Landbouwers die ‘meanderend’ maaien, helpen bestuivers
Recent onderzoek toont aan dat het maaien van gras in kronkelende, meanderende lijnen in plaats van strakke, rechte lijnen de aanwezigheid en diversiteit van bestuivers zoals vlinders en wilde bijen aanzienlijk kan verhogen.

Laurian Parmentier bestudeert als entomoloog aan de faculteit Bio-ingenieurswetenschappen van UGent (departement Plant en Gewas) insecten.
Graslanden herbergen meer biodiversiteit dan op het eerste gezicht lijkt. Behalve verschillende grassoorten bieden kruidachtige, bloeiende planten, waaronder zeldzame orchideeën, voedsel voor een hele reeks bestuivers. Deze insecten dragen bij aan de productiviteit van gewassen op nabijgelegen boerderijen en boomgaarden.
Traditionele en nieuwe maaimethoden
Historisch gezien werden graslanden begraasd door vee en gebruikt voor hooi. In gebieden waar vee is verdwenen, kan maaien helpen om microhabitats te creëren en de groei van struiken en bomen te beheersen.

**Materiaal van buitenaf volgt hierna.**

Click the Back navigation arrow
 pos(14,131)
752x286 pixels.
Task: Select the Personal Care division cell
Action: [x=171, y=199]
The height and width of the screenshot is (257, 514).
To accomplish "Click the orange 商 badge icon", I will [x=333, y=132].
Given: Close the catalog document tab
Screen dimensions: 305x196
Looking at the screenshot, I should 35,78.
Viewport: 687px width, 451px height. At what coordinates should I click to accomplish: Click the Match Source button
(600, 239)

Sinds de jaren ‘90 zijn sommige boeren en landbeheerders begonnen met gefaseerd maaien, waarbij slechts een deel van een veld tegelijk wordt gemaaid. Hoewel dit voordelen biedt, laat het nog veel te wensen over, aldus Laurian Parmentier. De afstand tussen een plaats in het gemaaide deel en het ongemaaide deel blijft relatief groot, wat het voor bestuivers lastig maakt om de voordelen van beide te combineren.
Door de gemaaide plekken een – telkens andere – kronkelende vorm te geven, wordt dat verholpen en wordt meer variatie in bloei en nestgelegenheid opgebouwd, wat positief is voor deze nuttige insecten.
Onderzoeksresultaten
Het onderzoek werd uitgevoerd op 6 locaties in België, waarbij een nieuwe maaimethode werd vergeleken met traditionele maaimethoden. Na 3 jaar bleek dat de velden met meanderende maaizones 25 tot 35% meer bestuivers hadden dan de velden met rechte blokmaaizones. "In slechts een paar jaar kun je op deze manier echt het aantal bestuivers verhogen", zegt Parmentier.
Toekomstige toepassingen
De bevindingen suggereren dat het maaien in kronkels niet alleen toepasbaar is in landbouwgebieden, maar ook in natuurreservaten, stedelijke parken en zelfs in particuliere tuinen. "Iedereen met een tuin kan bijdragen aan het verbeteren van de biodiversiteit", besluit Parmentier.